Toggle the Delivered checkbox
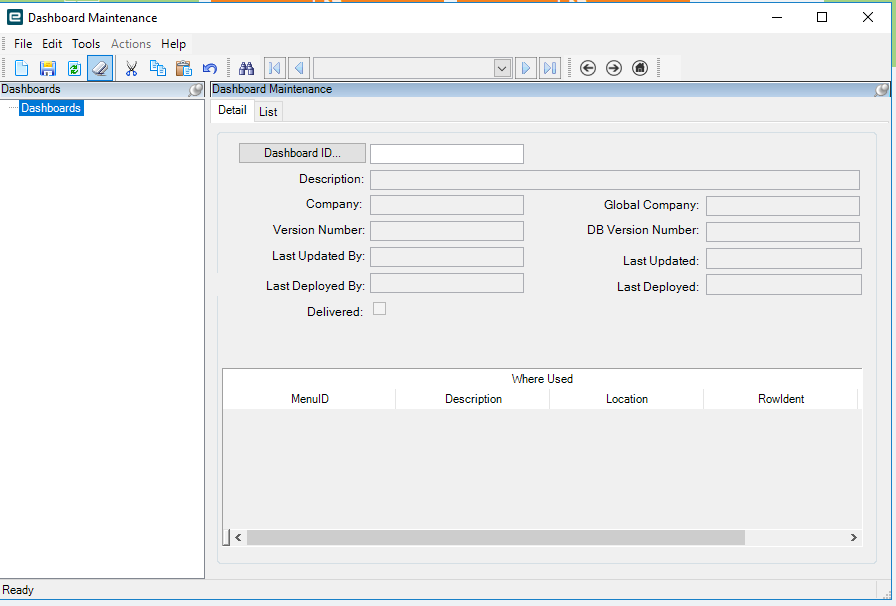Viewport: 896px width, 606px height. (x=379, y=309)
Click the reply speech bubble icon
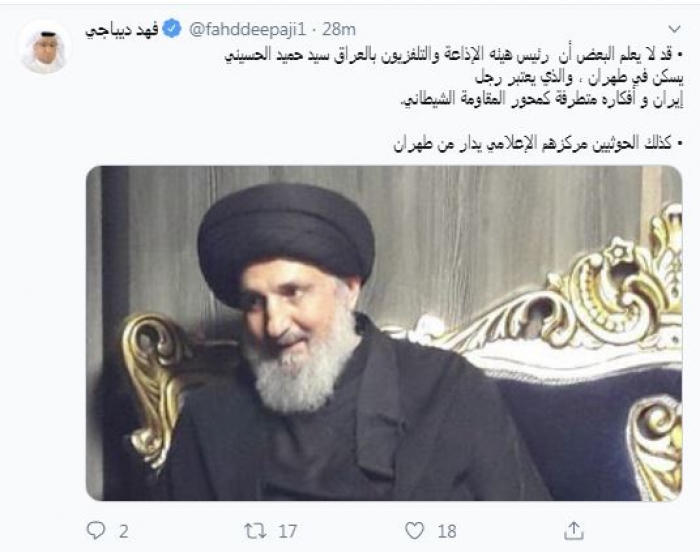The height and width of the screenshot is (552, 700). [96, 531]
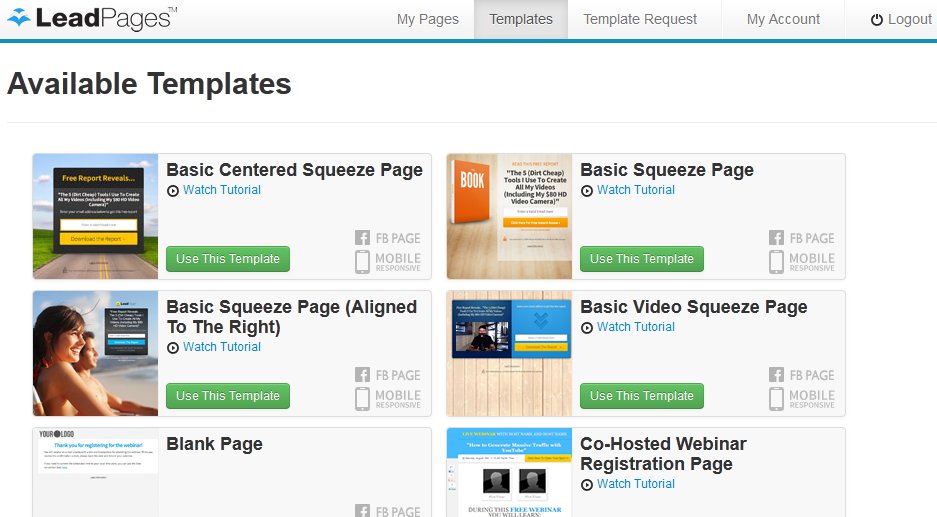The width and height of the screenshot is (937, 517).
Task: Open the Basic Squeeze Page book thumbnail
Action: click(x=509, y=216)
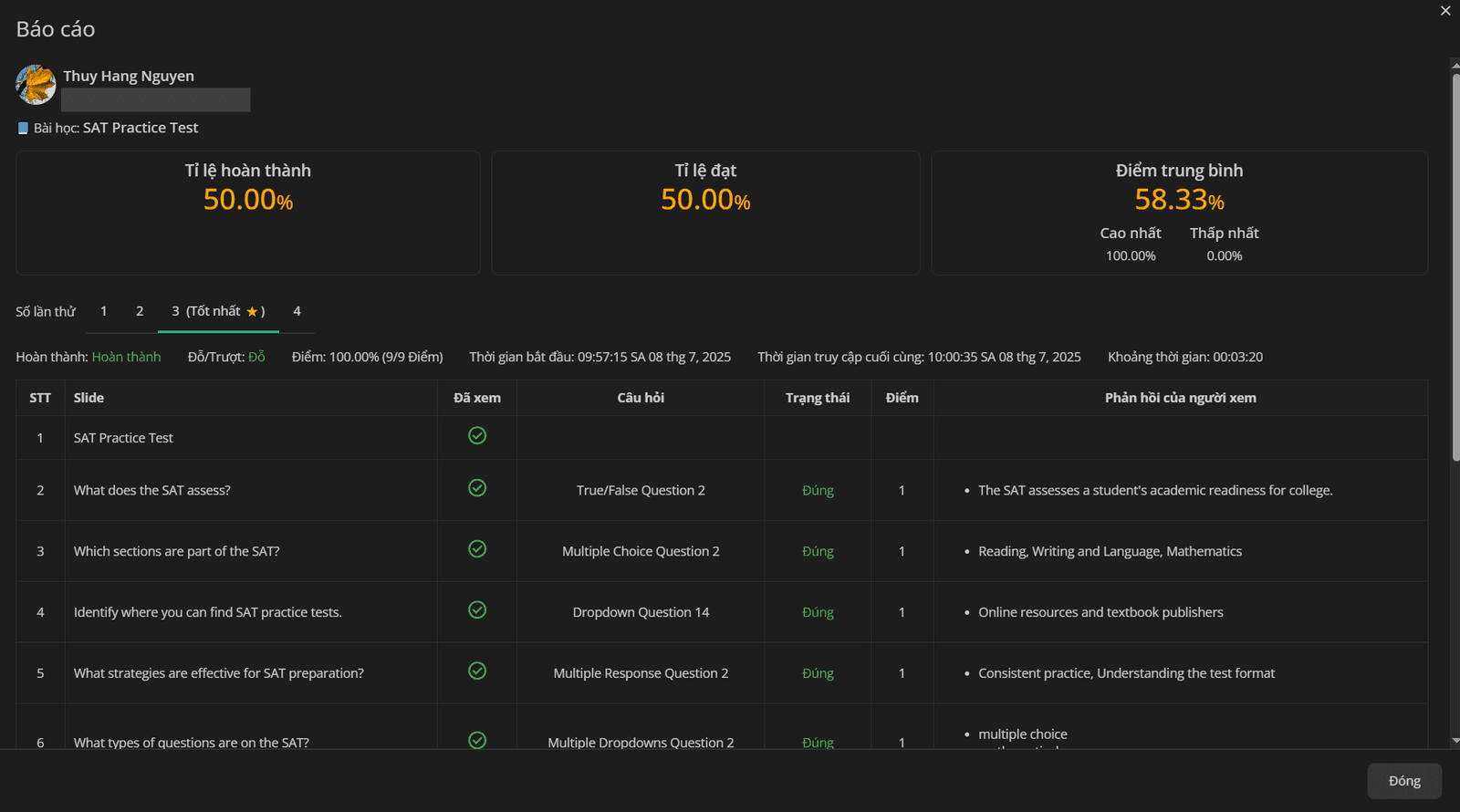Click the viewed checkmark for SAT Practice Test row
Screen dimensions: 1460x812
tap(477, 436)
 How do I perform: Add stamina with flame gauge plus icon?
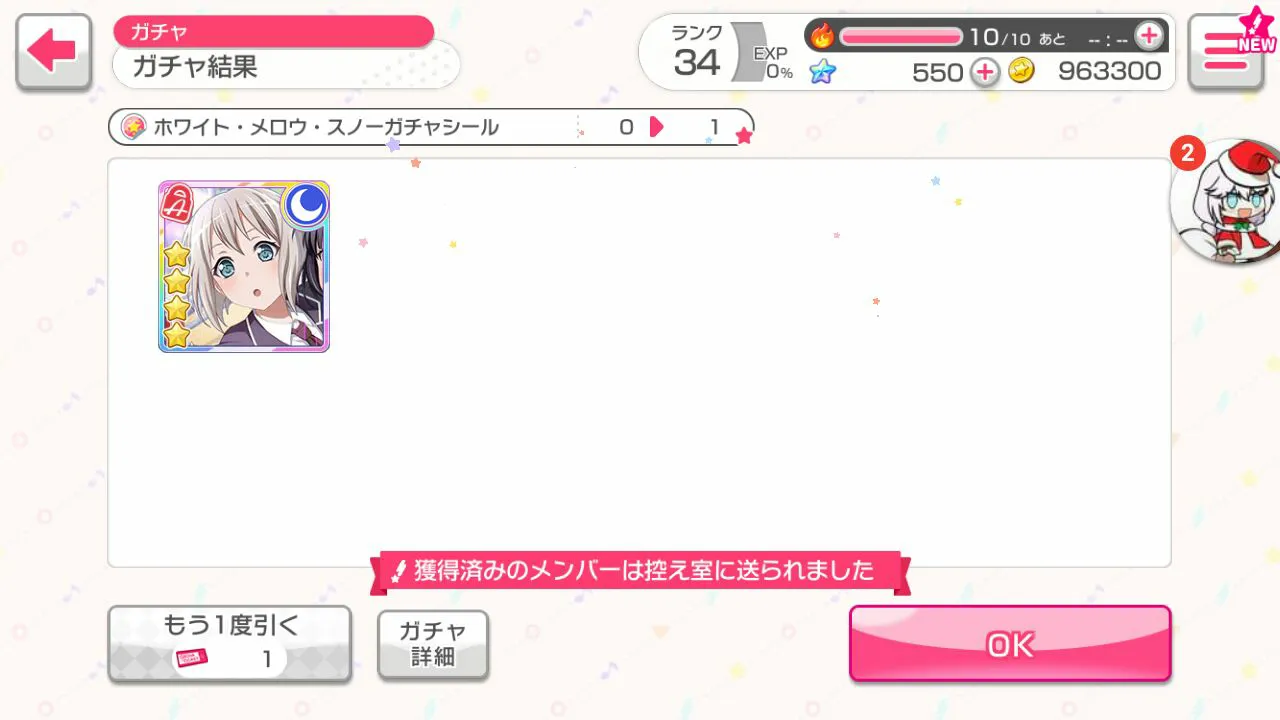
........
Could you write out the lines above again, swapping every "icon" for "button" and leaving everything else unchanged? Leave the pictures out.

Toggle the Delivered checkbox
Viewport: 896px width, 606px height. (x=379, y=309)
Click the reply speech bubble button
The height and width of the screenshot is (552, 700). [96, 531]
The width and height of the screenshot is (937, 517).
Task: Open the Basic Squeeze Page book thumbnail
Action: click(x=509, y=216)
Click the viewed checkmark for SAT Practice Test row
Screen dimensions: 1460x812
tap(477, 436)
 How do I perform: Add stamina with flame gauge plus button?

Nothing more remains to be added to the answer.